In Kier’s Words

In August of 2006, Denny was diagnosed with Amyotrophic Lateral Sclerosis (ALS or Lou Gehrig’s disease), a destructive nervous disorder that is fatal within 3 to 5 years in over 90% of cases. The title for this project, Feel the Wind, is Denny’s call to ride. It’s his call to action. It’s his call to grab life by the horns and wrestle from it what you can.For this documentary, I’ll be joined by Sue Hatos, a close friend of Denny’s. Together we are going to tell the story of Denny’s fight against ALS. I will be photographing the times to come while she shares the stories of his days. Close friends and family will also be contributing articles to the story. Through this project, we hope to release a book, a set of prints for exhibition, and this blog.

When Denny was diagnosed with ALS, his life insurance canceled his policy – an especially cruel twist with respect to the fatality rate of ALS. Accordingly, a portion of the proceeds from the above mentioned activities will be donated to a trust fund for his children, and towards ALS research and outreach. Donation links will also be posted so that you may make donations directly to these funds.

To be bluntly honest, we already know how this story is going to end. The goal of this project is two-fold. 1. To bring attention to this disease and the research needed to address it. 2. I believe that the path to understanding life is to understand the fringe of life, and so this is a project in understanding.

Do not expect this to be an objective documentary. I will not pretend to photograph neutrally, and quite frankly any photographer who does is kidding themselves or possibly you. The camera can and does lie, and in capable hands it deceives very effectively. I will not use my camera to lie, but I will use it to emphasize emotional or physical elements where I feel it’s appropriate.

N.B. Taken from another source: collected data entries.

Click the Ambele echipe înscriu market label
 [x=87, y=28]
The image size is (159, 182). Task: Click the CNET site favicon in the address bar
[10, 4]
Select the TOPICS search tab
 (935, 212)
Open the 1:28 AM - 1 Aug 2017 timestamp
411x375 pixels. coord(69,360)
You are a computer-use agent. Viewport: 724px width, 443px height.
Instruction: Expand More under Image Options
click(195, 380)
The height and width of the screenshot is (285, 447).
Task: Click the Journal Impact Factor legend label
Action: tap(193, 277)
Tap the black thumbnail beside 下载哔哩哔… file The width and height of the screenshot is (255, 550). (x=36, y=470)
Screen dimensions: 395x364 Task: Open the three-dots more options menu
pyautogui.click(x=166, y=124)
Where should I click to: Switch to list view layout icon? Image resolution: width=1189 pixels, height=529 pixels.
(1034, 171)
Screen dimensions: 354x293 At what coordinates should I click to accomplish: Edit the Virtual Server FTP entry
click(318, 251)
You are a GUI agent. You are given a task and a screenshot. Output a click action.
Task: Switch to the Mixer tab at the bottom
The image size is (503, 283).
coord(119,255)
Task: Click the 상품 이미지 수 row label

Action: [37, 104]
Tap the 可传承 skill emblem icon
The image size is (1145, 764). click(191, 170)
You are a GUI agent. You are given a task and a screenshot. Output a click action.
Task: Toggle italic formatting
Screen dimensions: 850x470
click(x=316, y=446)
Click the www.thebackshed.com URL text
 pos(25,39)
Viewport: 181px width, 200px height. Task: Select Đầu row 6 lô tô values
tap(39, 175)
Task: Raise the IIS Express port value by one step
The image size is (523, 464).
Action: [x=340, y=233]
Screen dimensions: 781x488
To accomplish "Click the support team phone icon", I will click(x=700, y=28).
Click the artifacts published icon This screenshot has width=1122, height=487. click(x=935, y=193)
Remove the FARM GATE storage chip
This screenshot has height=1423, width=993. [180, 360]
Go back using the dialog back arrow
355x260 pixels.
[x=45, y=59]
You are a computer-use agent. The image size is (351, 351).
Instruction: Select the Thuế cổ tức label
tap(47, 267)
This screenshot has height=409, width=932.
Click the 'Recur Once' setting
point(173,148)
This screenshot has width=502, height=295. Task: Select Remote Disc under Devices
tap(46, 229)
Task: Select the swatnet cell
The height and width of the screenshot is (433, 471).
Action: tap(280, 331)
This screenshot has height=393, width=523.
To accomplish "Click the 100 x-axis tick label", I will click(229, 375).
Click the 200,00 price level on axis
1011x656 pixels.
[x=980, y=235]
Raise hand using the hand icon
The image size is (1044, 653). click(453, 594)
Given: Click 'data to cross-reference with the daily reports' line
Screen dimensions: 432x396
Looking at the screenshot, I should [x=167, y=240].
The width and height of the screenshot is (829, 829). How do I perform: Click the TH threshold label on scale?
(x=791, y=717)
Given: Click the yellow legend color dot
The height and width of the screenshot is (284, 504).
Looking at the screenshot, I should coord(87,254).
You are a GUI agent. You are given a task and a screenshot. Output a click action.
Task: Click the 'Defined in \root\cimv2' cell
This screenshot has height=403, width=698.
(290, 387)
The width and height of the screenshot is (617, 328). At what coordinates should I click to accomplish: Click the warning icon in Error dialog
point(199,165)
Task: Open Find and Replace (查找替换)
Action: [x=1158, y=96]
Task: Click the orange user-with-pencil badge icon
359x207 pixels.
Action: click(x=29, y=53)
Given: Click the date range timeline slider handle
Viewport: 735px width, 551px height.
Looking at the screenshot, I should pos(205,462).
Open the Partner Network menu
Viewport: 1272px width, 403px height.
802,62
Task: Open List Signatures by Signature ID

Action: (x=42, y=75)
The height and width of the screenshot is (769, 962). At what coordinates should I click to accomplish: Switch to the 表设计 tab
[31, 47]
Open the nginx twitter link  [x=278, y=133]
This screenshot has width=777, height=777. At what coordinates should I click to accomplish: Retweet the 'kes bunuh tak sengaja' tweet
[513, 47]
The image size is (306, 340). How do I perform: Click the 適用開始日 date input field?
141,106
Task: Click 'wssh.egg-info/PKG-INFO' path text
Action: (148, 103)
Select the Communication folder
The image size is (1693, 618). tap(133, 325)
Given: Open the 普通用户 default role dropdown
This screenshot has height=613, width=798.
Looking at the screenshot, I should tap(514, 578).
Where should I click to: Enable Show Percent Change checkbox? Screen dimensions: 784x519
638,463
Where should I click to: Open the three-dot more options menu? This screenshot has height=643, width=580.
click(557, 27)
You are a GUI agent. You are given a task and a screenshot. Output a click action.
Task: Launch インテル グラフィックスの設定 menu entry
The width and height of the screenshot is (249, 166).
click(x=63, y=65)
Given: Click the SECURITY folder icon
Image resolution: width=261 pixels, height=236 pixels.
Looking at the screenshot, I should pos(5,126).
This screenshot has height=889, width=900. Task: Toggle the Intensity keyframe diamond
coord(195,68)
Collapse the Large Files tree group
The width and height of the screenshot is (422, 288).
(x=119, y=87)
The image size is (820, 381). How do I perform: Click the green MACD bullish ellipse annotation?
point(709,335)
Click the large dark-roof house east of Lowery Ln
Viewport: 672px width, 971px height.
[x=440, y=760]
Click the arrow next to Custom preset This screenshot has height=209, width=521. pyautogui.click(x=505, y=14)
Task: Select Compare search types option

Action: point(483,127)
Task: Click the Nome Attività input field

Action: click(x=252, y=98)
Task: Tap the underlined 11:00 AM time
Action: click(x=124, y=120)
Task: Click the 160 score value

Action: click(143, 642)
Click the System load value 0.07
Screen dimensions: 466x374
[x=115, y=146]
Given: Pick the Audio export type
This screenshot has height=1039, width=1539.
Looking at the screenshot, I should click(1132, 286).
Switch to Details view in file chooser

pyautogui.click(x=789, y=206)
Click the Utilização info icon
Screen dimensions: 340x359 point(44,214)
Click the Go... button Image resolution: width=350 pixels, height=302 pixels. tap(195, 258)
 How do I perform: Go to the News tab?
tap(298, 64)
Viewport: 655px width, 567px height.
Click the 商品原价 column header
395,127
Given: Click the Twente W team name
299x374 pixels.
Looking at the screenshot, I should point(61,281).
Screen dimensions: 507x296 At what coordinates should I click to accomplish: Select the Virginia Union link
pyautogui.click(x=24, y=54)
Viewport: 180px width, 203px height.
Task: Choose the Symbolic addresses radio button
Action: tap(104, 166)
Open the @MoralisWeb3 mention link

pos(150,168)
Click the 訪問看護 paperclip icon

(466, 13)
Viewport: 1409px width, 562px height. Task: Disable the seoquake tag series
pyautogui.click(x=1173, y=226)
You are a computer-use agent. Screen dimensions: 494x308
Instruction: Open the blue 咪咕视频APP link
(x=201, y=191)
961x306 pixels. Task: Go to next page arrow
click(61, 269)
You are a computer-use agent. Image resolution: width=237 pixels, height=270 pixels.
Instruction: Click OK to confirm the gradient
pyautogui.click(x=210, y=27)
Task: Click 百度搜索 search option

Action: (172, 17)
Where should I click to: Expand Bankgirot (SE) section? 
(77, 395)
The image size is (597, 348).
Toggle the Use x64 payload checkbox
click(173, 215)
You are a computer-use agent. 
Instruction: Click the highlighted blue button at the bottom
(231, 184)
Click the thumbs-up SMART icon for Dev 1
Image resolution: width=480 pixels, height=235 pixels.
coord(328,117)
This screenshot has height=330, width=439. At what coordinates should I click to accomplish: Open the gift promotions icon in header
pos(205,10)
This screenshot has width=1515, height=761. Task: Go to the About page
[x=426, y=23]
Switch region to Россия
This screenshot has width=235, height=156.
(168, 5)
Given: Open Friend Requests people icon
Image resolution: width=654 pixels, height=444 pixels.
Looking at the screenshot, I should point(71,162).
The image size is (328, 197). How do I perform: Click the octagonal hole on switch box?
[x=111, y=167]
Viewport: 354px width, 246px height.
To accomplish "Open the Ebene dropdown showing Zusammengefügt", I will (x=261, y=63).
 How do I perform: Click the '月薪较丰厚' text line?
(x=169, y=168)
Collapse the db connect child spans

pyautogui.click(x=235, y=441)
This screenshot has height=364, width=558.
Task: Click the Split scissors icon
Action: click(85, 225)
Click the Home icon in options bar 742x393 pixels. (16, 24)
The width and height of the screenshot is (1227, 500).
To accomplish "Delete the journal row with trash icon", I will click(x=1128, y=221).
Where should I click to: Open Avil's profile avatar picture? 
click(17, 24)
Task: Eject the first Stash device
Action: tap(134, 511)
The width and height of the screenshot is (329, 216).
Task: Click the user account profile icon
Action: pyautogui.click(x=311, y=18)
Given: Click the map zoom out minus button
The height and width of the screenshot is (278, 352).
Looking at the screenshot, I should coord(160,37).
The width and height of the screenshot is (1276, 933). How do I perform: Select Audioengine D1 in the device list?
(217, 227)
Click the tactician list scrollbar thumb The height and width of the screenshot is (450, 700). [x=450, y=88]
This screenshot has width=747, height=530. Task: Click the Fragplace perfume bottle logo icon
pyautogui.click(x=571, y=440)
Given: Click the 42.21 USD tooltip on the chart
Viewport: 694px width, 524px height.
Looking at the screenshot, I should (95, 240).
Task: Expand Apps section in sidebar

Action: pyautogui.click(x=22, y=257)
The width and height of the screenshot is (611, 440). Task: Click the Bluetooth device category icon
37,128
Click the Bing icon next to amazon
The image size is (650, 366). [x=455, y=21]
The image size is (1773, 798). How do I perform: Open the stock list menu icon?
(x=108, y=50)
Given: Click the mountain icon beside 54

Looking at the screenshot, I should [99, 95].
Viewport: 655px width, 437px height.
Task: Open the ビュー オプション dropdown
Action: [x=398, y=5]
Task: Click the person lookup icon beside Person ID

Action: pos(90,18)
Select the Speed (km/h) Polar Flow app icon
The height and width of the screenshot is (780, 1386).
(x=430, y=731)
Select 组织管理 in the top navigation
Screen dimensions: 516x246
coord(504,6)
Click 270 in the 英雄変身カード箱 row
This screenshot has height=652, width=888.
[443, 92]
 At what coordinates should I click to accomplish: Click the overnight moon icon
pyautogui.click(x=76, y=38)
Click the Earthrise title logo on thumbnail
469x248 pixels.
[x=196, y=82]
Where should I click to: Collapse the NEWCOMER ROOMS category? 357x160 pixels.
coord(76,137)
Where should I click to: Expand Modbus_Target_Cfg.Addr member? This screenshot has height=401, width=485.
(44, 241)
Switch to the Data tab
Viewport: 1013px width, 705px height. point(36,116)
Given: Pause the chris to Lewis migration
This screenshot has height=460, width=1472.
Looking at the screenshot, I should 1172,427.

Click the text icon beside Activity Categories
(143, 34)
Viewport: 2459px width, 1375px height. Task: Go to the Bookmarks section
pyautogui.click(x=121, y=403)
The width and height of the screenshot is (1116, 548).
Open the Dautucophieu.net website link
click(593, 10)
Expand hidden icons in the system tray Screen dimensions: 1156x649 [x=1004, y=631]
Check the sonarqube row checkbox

Why am I undertaking this project with Sue? Because stories like Denny’s need to be told. Not just because ALS deserves more (it does) or because I have an affinity to those who have ignored diseases (I do, as my wife has MS) – no, it has more to do with how Denny is approaching this. Because of ALS, he faces insurmountable odds – but he keeps his chin up, he keeps smiling, and he keeps pushing for good to come of this. In short, I want to tell this story because it’s how I think that anyone can only hope to tackle such a situation.